Ils arrivèrent au service du contrôle des identités qui les laissa passer parce qu'ils avaient de faux papiers sur lesquels ils apparaissaient munis des masques nez de cochon. Avant de quitter la station, ils allèrent faire un arrêt pipi.
- Ils sont trop nazes leurs toilettes, je m'attendais à un truc plus futuriste.
- Ouais, et c'est pas pratique pour pisser avec le masque, je ne vois rien.
- C'est le lavabo ça.
- Tant pis, peux plus attendre.
- On aurait dû utiliser l'ancêtre du masque que les Canadiens avaient développé.
- Tu parles du tissu sur lequel ils urinaient pour atténuer les effets du dichlore ?
- Ouais, on aurait pu le recharger là et en plus on aurait eu une meilleur vision.
- On peut toujours switcher.
- Trop tard, j'ai fini.
- Moi aussi.
Ensuite, ils sortirent promptement.
- Il faut qu'on trouve le centre de clonage maintenant.
- Je n'ose pas. Le demander implique forcément de parler à un de ces enculés !
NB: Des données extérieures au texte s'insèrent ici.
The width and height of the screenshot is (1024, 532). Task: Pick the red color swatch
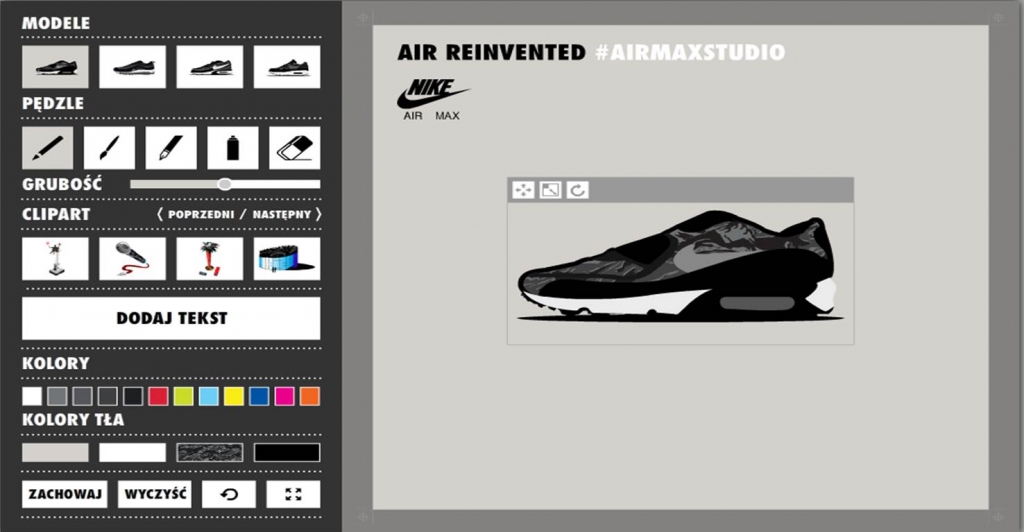click(158, 396)
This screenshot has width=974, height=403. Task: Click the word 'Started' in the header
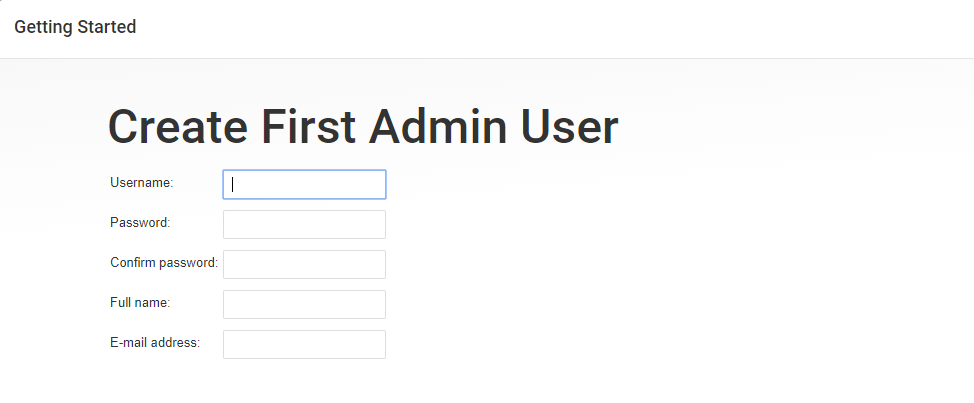point(106,27)
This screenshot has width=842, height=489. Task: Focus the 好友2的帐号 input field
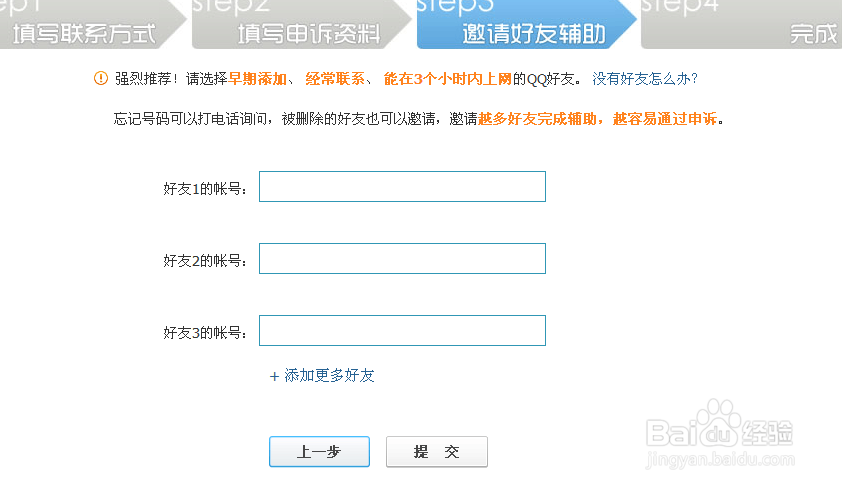click(x=402, y=259)
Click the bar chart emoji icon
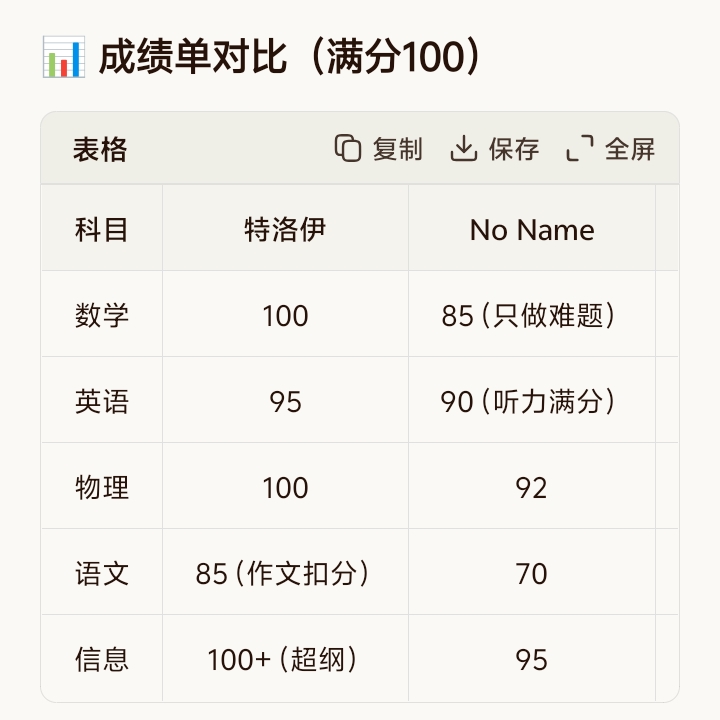This screenshot has height=720, width=720. coord(63,58)
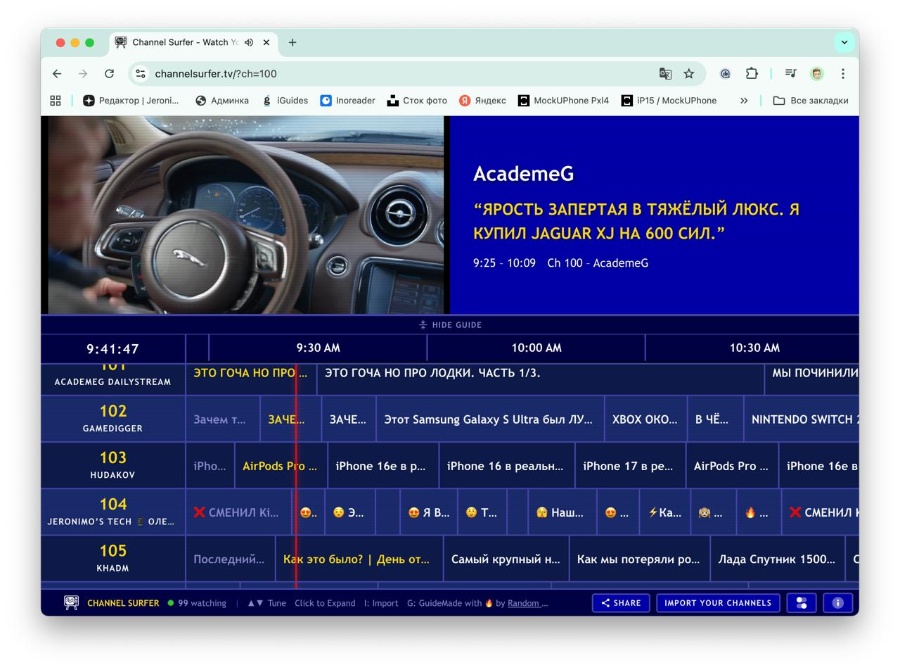Image resolution: width=900 pixels, height=670 pixels.
Task: Bookmark this page with the star icon
Action: (x=689, y=74)
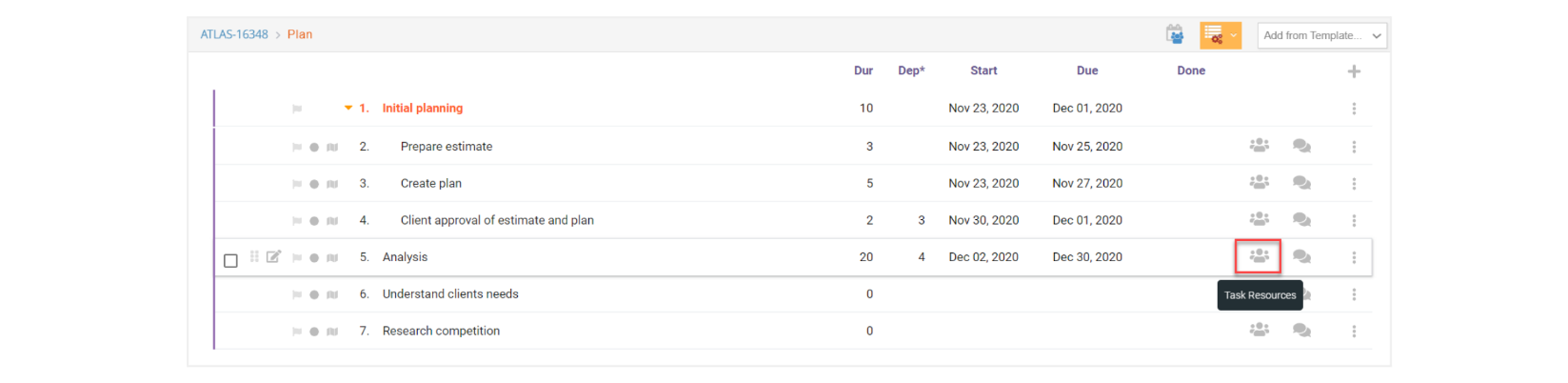Open the Add from Template dropdown

click(x=1321, y=35)
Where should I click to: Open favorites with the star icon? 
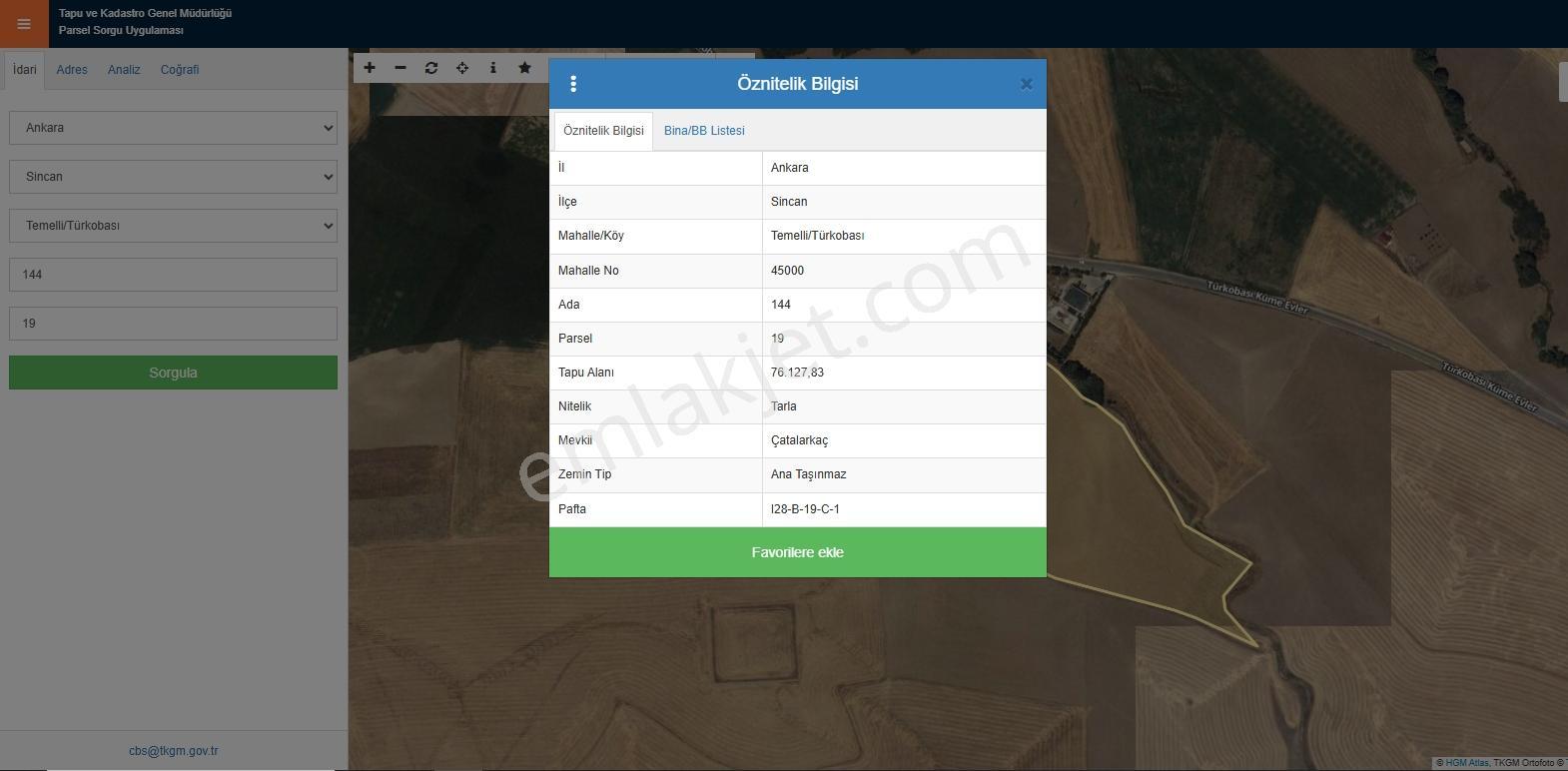(x=524, y=68)
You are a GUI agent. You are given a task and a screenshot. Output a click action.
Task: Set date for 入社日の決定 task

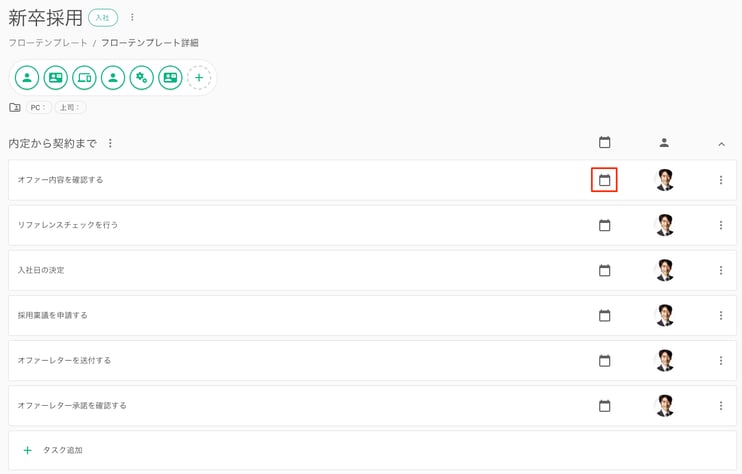click(604, 270)
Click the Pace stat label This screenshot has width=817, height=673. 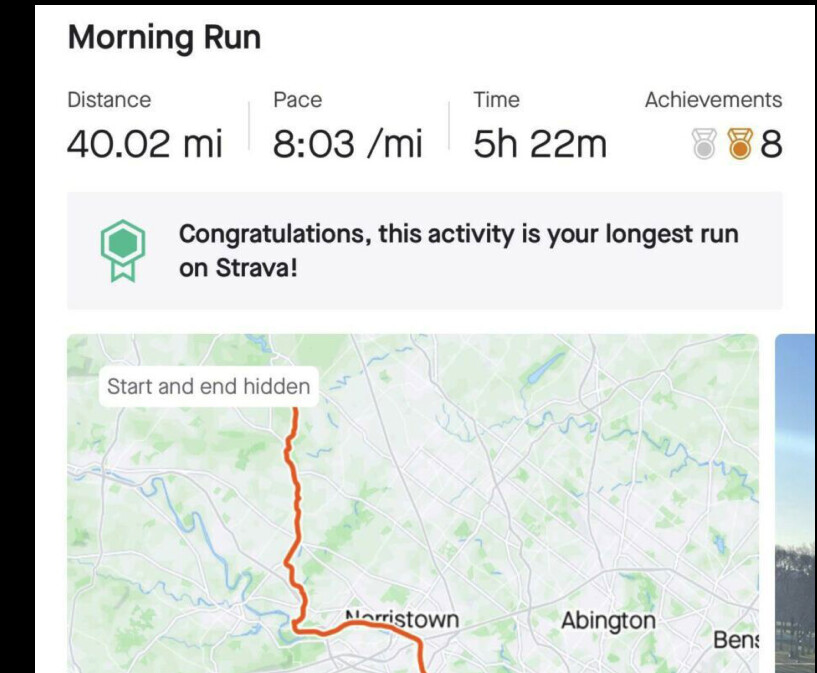pyautogui.click(x=297, y=100)
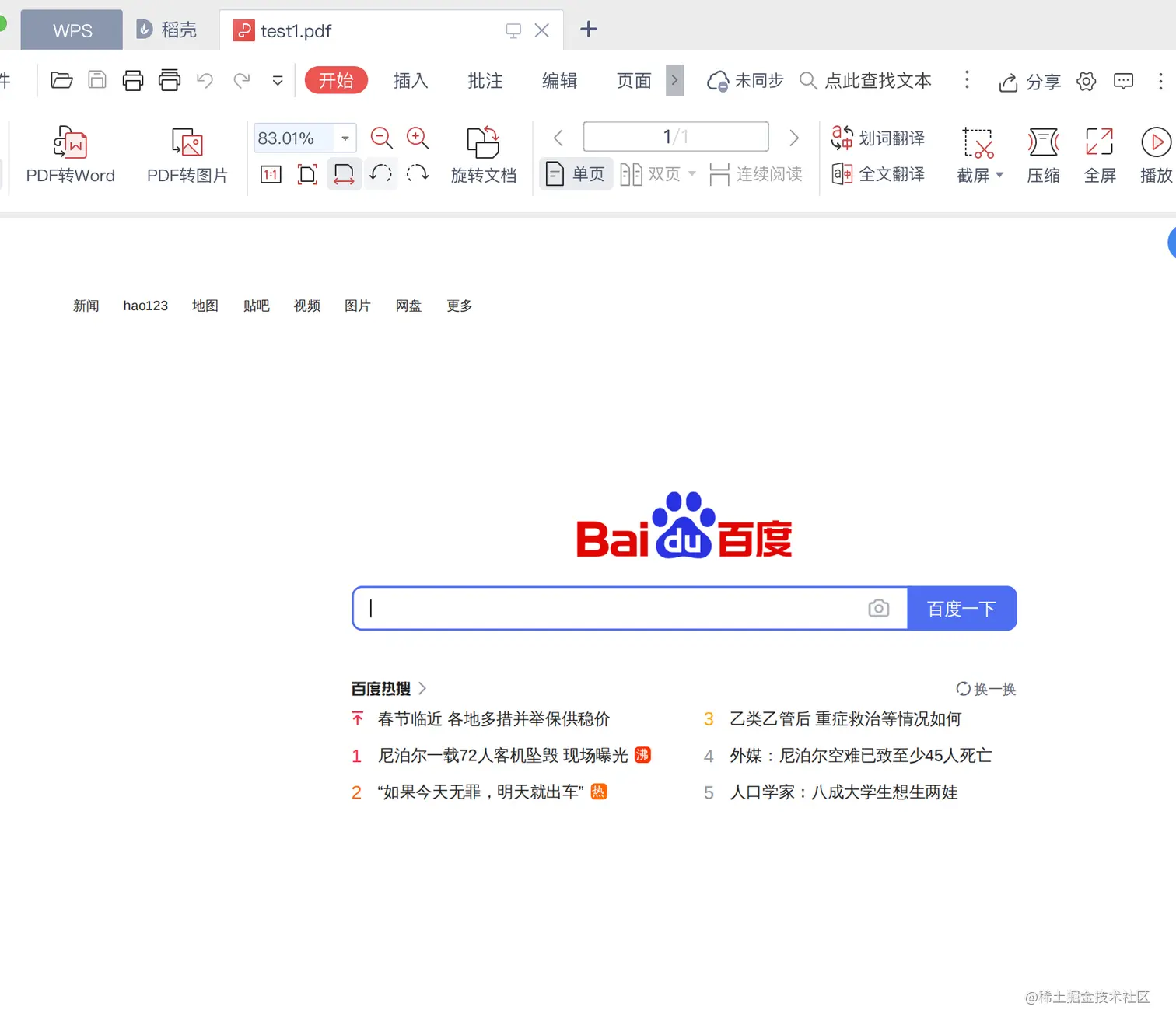Open the hao123 link
The height and width of the screenshot is (1031, 1176).
(x=145, y=306)
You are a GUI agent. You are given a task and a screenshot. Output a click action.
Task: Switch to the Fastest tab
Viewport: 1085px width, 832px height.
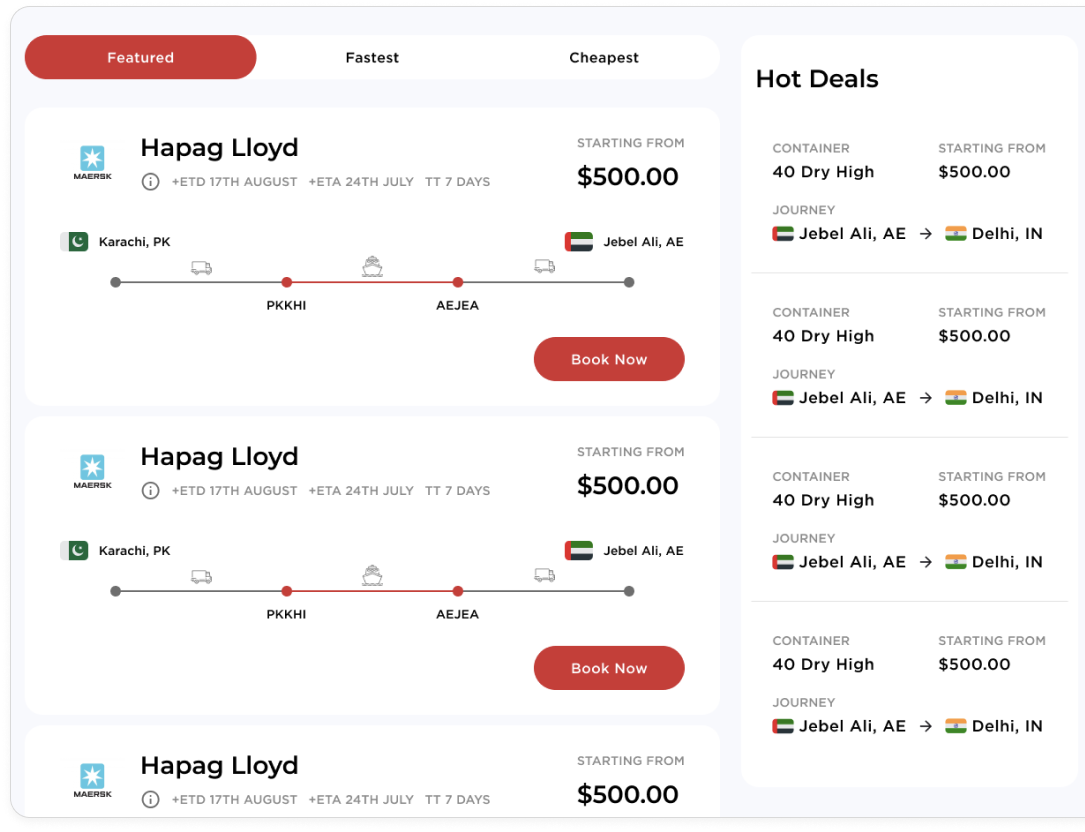pos(372,58)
- Il faut que l'un de nous se sacrifie pour l'équipe.
- Shifumi ?
- Shifumi.
Ils jouèrent de nouveau mais cette fois-ci se fut Davy qui perdit. Le perdant s'approcha donc lentement, tout en traînant des pieds comme un enfant de sept ans punit et privé de consoles de jeux, d'un Sélénien qui soutenait un mur de son épaule.
- Et n'oublie pas d'être poli, précisa Mickey.
Davy arriva en face de l'individu susmentionné, baissa les yeux et tint se langage :
- S'il vous plaît, grand con, sauriez-vous où est le centre de clonage par hasard ?
- Grand con ?
- C'est comme ça que mon pote Mickey et moi on appelle les connards d'enculés de Séléniens quand on est de bonne humeur. Mais là je dois être poli alors je m'adapte.
- Connards d'enculés ?
- Allez, faites pas ta pute et dis-le-moi. Tout de suite ! s'il te plaît.
- Je ne crois pas, non.
- J'ai déjà pissé dans un lavabo aujourd'hui et je pourrais très bien utiliser ta bouche, alors fais pas le con.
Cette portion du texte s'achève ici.